Since the 2011 start of the Syrian Civil War until late February this year, more than 20 resolutions against Syria, including chemical warfare matters, have been put to the Council and 11 of those have been vetoed by Russia. The tally has since risen.

Mina Aldroubi's article in the Abu Dhabi-based The National points out that:

In order to be passed, a resolution needs nine votes in favour and no vetoes by any one of the five permanent members - the US, France, Russia, China and the UK.

Last November Moscow used its veto to block the resumption of a UN investigation into the use of chemical weapons by Mr Assad's forces.

Additionally, Russia and china (sic) also blocked a draft resolution in February that called for sanctions on the parties involved in the chemical weapons investigation, despite passing a resolution in September 2013 that called for the verification and destruction of Syria's chemical weapons stockpile.

...In the wake of the gas attack on Khan Sheikhoun in Idlib province last April, where more than 80 people were killed, a draft resolution was drawn up to condemn the attack and call for an international investigation into the perpetrators.

Russia used its veto power while China abstained.

As long as Russia has the power of veto, it will continue to serve only its own vested interests and the interests of its allies rather than the collective good. It is not alone in this.


The United Nations need a complete structural overhaul. No question. Without it, the world wold become even more feral.

Assad is a war criminal by any measure. He has murdered hundreds of thousands of his own people, so far with impunity. Russia's Vladimir Putin has saved him from inevitable demise. Russia is in this to win. It has the might and the militia. And it has Putin, a dictator by any other name. Like Trump and Assad, he is an amoral narcissist who is prepared to sacrifice the welfare of ordinary human beings for vainglory.

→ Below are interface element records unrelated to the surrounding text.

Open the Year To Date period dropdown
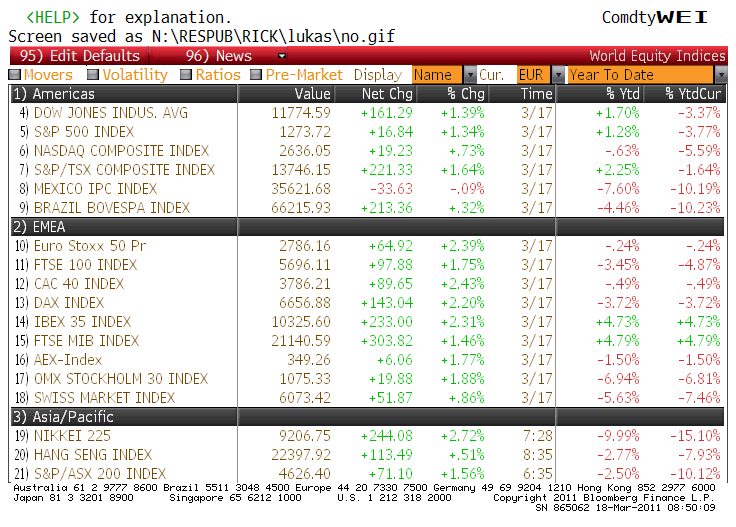This screenshot has height=527, width=736. pyautogui.click(x=720, y=75)
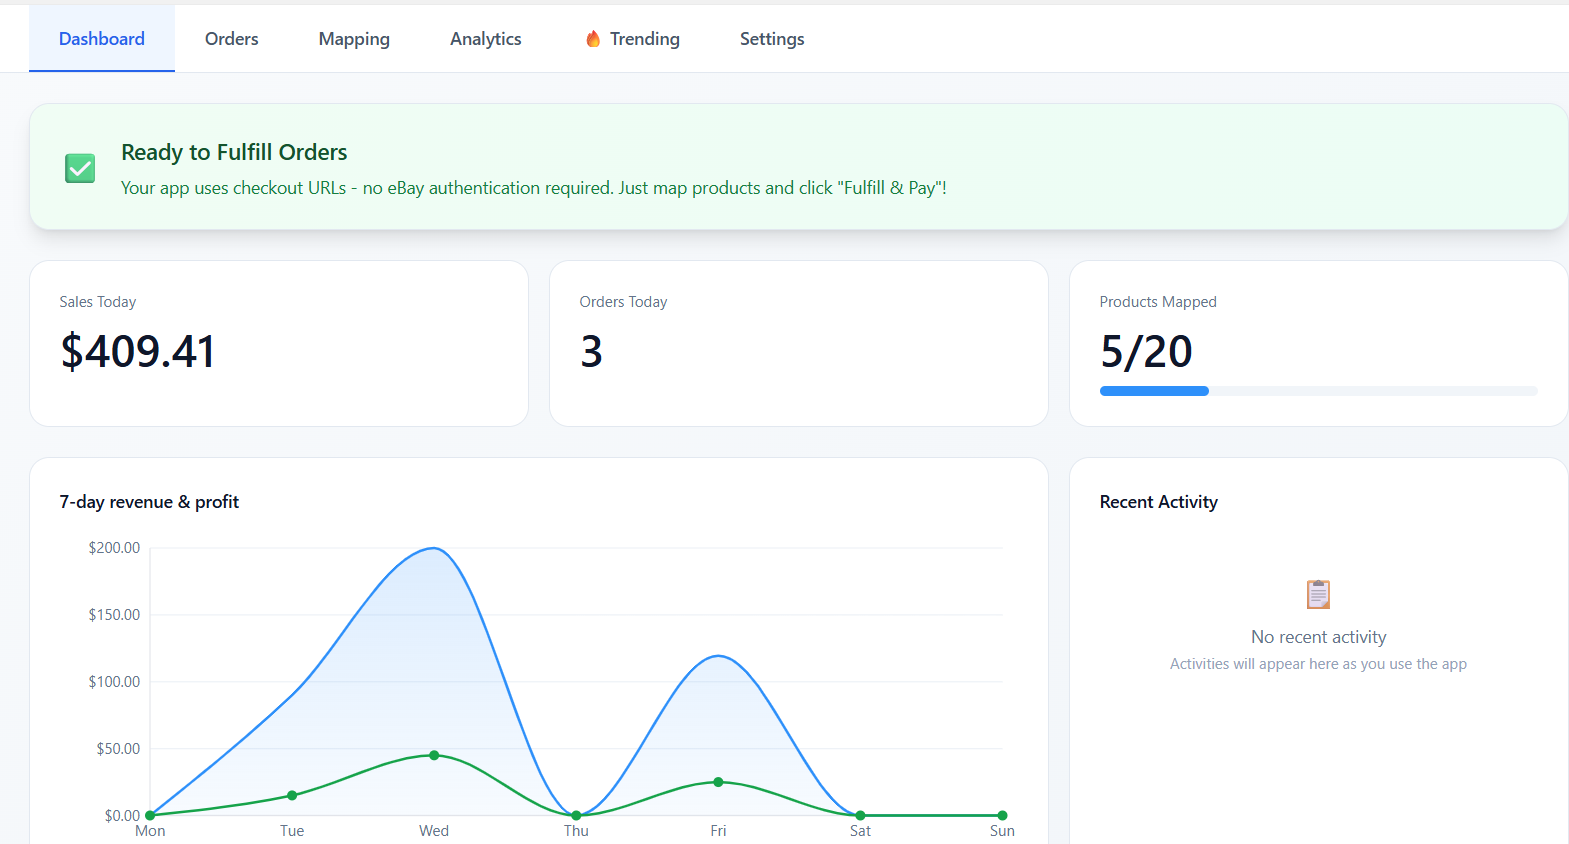Screen dimensions: 1569x844
Task: Click the flame icon beside Trending
Action: point(593,39)
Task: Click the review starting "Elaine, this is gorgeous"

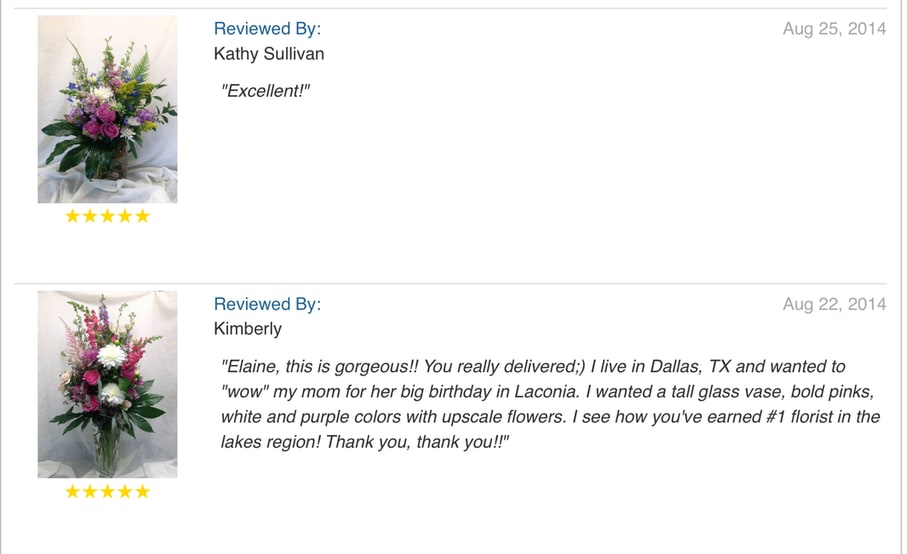Action: [x=548, y=404]

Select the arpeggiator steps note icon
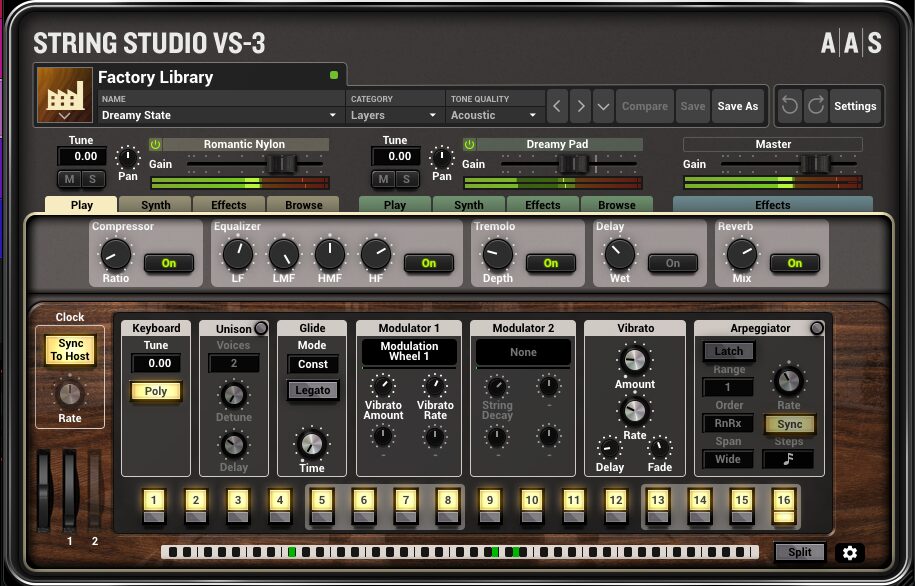pyautogui.click(x=788, y=460)
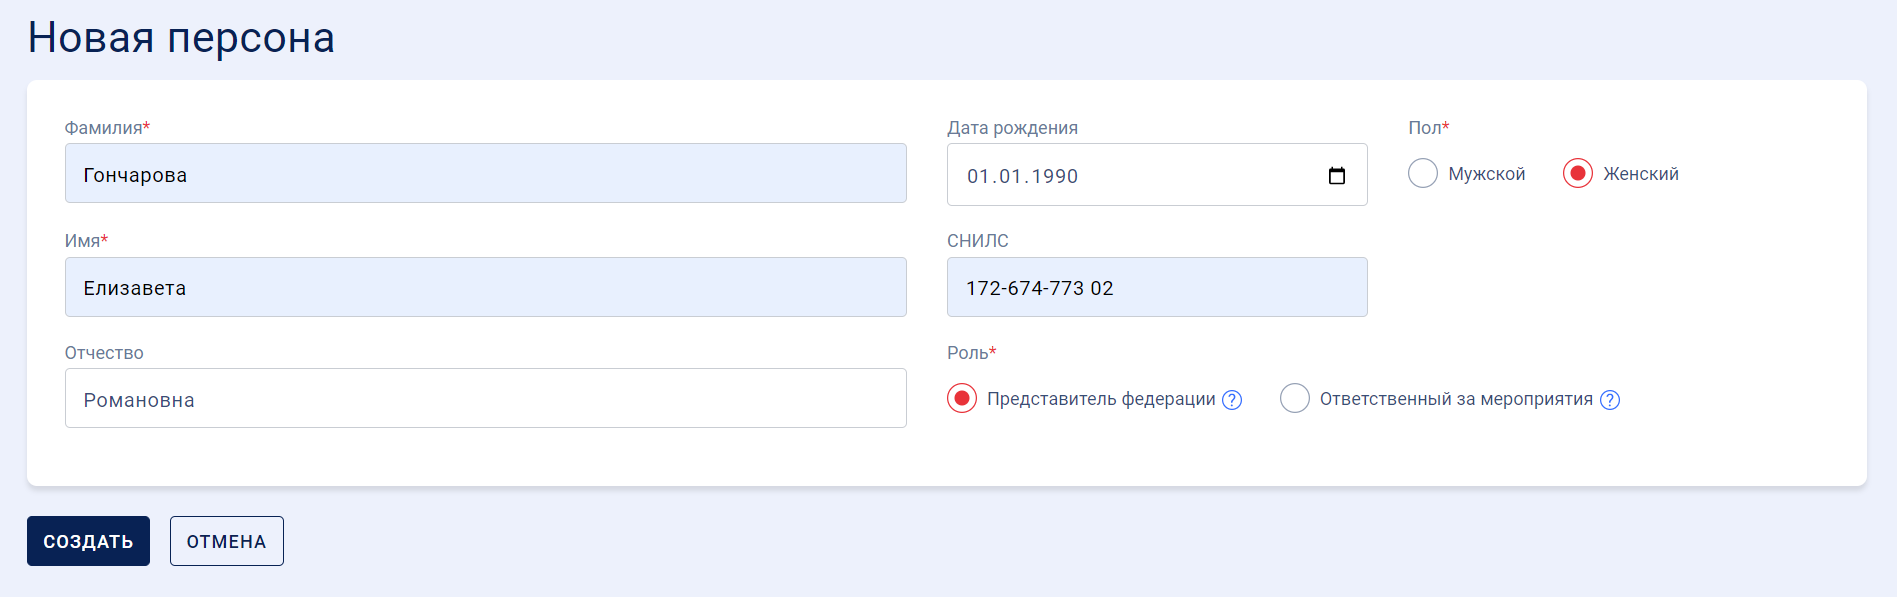This screenshot has width=1897, height=597.
Task: Click the Новая персона page heading
Action: tap(181, 38)
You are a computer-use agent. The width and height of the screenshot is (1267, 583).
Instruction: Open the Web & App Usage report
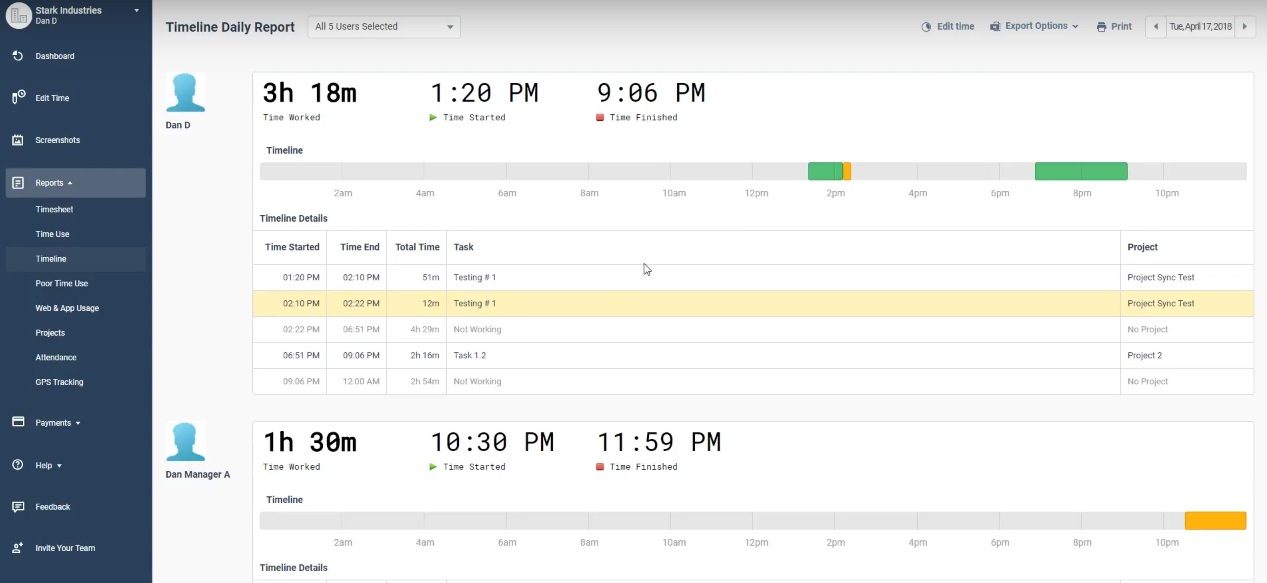coord(67,308)
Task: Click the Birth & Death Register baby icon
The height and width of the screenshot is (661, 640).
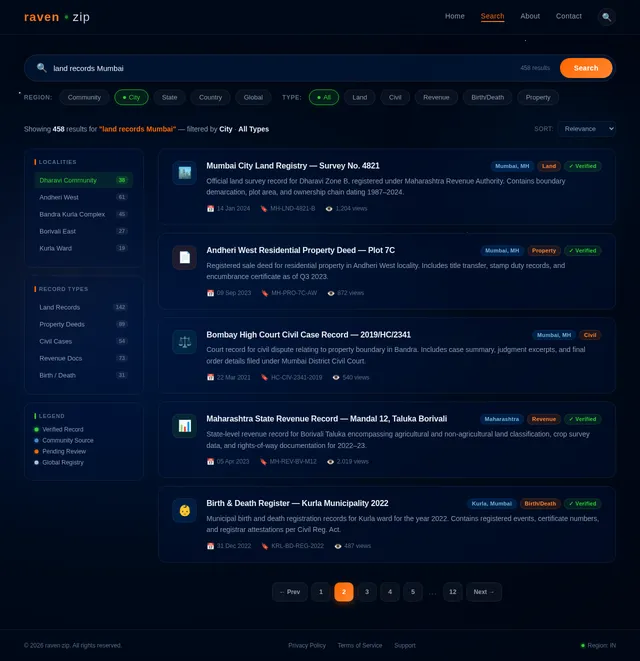Action: pyautogui.click(x=184, y=510)
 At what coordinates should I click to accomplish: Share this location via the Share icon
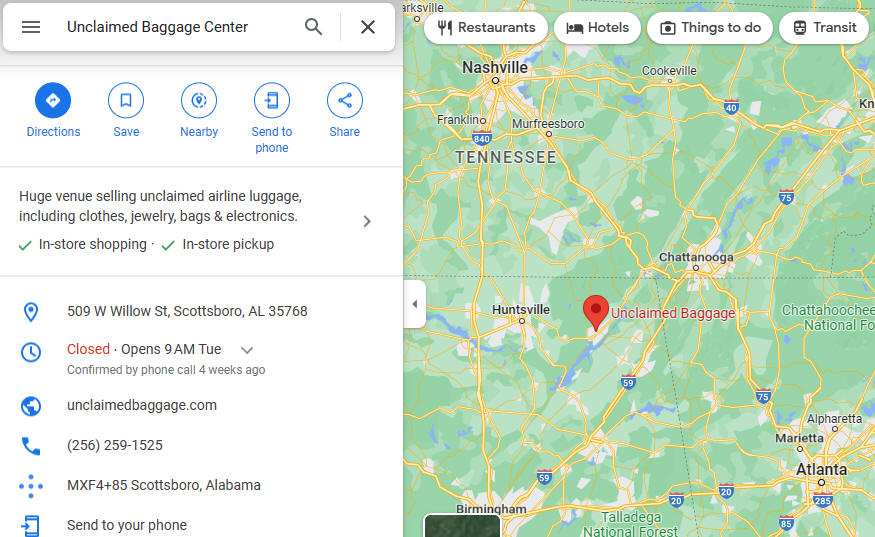344,100
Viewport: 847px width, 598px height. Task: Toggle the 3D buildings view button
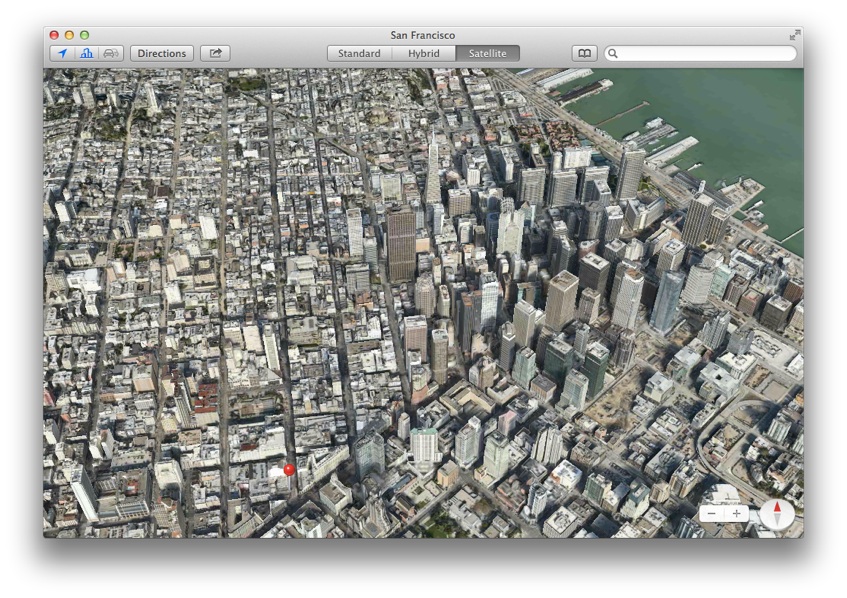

In the saving of face and more pending sanctions, Russia, Iran and Syria are regrouping and making relatively benign noises.

How do we pull back from the brink? We pay so much heed to the business of war — and hardly any to the business of peace.


Our Government's failure to acknowledge the Nobel Peace Prize awarded to the Campaign to Abolish Nuclear Weapons (ICAN) last year, is testimony to the vacuum of collective intellectual rigour of our parliamentarians and their fear of any public debate that encroaches on their political and financial expediency. 

Apart from being utterly graceless and such bad form, it underscores the political cowardice of our body politic. The thought that a grassroots local activist organisation grew into such a powerful and disntinguished force for the greater good of humanity and the planet, fills them with anathema and dread.

This week, Prime Minister Malcolm Turnbull attends the biennial Commonwealth Heads of Government Meeting (CHOGM) in London.

The Skripal poisonings, the strikes on Syria, and what to do about Assad will be no doubt be discussed with Prime Minister Theresa May and Foreign Secretary Boris Johnston, among others.

The North Atlantic Treaty Organisation (NATO) has just had a meeting about the Syria crisis.

All these matters have an immediate impact on Australia. The Pacific region is no longer pacified.

We have neglected our neighbours at our own peril. Any maybe theirs.

We need to refresh. Take a cold shower. Rail against war being the first option.

Blessed are the peacemakers. Even if they don't inherit the earth, they may yet save it from those who are supposed to be the custodians of the human race and the planet upon which, so often, we rudely trample.